HOTELS AND RESTAURANTS STRIVE FOR the coveted “five-star” rating, and film studios seek four-star reviews from movie critics. Even peppers have their own scale to rate their hotness. So, it is no wonder that there is a rating system for insurance companies. The ratings should be important considerations when selecting an insurance carrier.

Like peppers' Scoville Scale of hotness, insurance company ratings aim to keep buyers from getting “burned,” and offers some assurance that a particular company is financially fit. Several independent rating agencies evaluate the financial stability of insurance companies, including A.M. Best Co. Founded in 1899, the company was established to help protect consumers from insurer insolvency by providing third-party evaluations of insurance firms. A.M. Best's rating system helps customers by providing a market profile and an evaluation of the financial condition and operating performance of the firm.

Today, more than 400 A.M. Best personnel provide this financial and operating information. A.M. Best also publishes a Financial Performance Rating (FPR) of each company it evaluates.

Standard & Poor's (S&P), New York, initially began publishing financial assessments of the nation's railroads, but now also provides insurance company ratings. Its credit ratings can apply to an insurance carrier's general creditworthiness or to specific financial obligations. Long-term ratings range from “AAA,” which reflects the strongest credit quality, to “D,” the lowest.

Similar to S&P, John Moody began analyzing railroad securities in 1909 and later extended to include the insurance industry. Today, New York-based Moody's Investor Services provides ratings for nearly 300 property and casualty insurers, as well as life insurers, financial guarantors and major reinsurance companies.
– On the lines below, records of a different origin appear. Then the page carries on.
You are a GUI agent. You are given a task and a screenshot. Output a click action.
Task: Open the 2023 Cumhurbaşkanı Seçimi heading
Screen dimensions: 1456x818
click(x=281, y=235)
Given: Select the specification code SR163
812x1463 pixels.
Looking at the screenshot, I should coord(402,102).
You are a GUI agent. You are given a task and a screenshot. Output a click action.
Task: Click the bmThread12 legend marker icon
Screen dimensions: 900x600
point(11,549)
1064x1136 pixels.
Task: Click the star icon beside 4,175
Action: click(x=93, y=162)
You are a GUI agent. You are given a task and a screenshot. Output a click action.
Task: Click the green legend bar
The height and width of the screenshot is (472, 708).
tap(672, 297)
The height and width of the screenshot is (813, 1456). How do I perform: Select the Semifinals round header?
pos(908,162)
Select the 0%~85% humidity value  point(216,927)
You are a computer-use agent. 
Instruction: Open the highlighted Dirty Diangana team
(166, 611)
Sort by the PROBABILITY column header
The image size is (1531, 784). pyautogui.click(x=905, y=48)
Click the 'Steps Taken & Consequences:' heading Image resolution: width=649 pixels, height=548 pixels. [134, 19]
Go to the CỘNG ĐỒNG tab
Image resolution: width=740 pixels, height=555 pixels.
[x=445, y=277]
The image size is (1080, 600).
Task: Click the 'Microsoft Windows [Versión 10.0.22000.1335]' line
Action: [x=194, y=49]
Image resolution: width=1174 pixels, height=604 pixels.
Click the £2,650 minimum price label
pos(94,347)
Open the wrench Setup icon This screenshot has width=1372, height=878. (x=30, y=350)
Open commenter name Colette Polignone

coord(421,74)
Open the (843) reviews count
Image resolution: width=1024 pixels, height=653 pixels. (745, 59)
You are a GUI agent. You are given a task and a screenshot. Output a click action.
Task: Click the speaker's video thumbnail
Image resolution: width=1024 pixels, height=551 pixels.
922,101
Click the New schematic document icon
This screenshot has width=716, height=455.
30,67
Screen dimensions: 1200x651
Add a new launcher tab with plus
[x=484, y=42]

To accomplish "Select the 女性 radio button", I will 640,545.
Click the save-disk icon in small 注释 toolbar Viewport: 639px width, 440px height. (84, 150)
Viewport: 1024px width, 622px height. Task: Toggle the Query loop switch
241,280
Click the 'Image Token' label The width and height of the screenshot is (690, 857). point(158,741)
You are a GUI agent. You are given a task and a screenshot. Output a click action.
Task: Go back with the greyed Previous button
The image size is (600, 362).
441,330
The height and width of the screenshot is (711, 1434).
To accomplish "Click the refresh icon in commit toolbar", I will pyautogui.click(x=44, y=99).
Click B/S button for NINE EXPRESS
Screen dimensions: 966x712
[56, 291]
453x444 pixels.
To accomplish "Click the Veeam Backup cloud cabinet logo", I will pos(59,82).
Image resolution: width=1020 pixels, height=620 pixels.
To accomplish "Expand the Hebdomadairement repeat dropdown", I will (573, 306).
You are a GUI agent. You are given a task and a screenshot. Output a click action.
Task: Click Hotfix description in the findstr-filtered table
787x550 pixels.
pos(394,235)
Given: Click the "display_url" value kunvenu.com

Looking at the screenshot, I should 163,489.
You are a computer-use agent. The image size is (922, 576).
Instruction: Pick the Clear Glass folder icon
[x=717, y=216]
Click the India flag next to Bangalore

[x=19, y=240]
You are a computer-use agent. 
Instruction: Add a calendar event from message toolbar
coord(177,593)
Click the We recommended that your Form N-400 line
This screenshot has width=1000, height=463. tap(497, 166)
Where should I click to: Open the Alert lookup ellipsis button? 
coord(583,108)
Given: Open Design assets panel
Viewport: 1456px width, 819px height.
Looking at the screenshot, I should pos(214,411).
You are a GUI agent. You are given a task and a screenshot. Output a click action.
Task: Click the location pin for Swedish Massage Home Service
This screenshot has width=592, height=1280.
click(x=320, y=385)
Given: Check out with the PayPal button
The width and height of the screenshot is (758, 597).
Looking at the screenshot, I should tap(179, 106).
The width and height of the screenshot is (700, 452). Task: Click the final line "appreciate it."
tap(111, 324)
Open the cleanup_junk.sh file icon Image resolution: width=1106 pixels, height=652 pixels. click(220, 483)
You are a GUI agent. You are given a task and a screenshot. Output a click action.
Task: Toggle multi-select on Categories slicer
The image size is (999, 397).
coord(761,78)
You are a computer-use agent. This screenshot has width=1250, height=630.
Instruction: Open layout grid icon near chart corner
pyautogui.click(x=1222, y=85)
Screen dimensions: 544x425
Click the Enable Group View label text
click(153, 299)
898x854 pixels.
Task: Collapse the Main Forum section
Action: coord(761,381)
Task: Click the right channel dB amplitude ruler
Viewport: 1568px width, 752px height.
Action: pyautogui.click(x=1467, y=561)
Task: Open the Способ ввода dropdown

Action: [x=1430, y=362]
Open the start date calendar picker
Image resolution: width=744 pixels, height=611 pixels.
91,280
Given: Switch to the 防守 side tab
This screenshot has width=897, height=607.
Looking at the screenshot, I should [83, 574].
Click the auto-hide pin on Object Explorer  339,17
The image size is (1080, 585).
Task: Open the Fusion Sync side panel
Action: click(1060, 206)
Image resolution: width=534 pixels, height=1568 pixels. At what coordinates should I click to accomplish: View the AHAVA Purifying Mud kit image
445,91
The importance of insurance ratings continues to attract additional ratings providers, including New York-based Fitch Investor Services and Weiss Research, Jupiter, Fla. With so many providers available, one may wonder why ratings deserve so much attention.

The answer is that ratings agencies complement other regulatory activities affecting insurance companies and can provide businesses with the impartial information necessary for an educated buying decision. Because ratings services offer independent, well-analyzed opinions on insurance carriers' financial strength, they can provide insight into changing industry dynamics, competitive concerns and a company's creditworthiness.

The ratings are especially important when a firm is purchasing a policy that is “non-admitted.” A non-admitted policy often is not covered by a state's insurance guarantee fund. As a result, if the insurance company is unable to pay a firm's claim, the state fund will not protect the policyholder. When an insurance carrier has a strong financial rating, however, a non-admitted policy becomes less of an issue.

To evaluate an insurance company's worthiness, companies such as A.M. Best, Moody's Investor Service and Standard & Poor's Insurance Rating Service evaluate the following: Financial strength; a company's solvency, which means how the company's assets plus its surplus compare to its liabilities and projected reserve requirements; the soundness of a company's method of determining reserves; and liquidity, including assets and the ability to pay obligations.

Businesses with marginal financial strength — including insurance companies — can be affected greatly by external regional, political, market and economic instabilities. Add to this concern some attention-getting insurance company insolvencies, and it is easy to see why insurance industry ratings are an important consideration when buying a policy.

Buying from a financially strong company is wise. But while ratings are important, other factors should be considered when choosing an insurance carrier. Specific policy details, such as premium cost and deductibles, and a company's waste industry knowledge and underwriting expertise cannot be excluded from the decision-making process.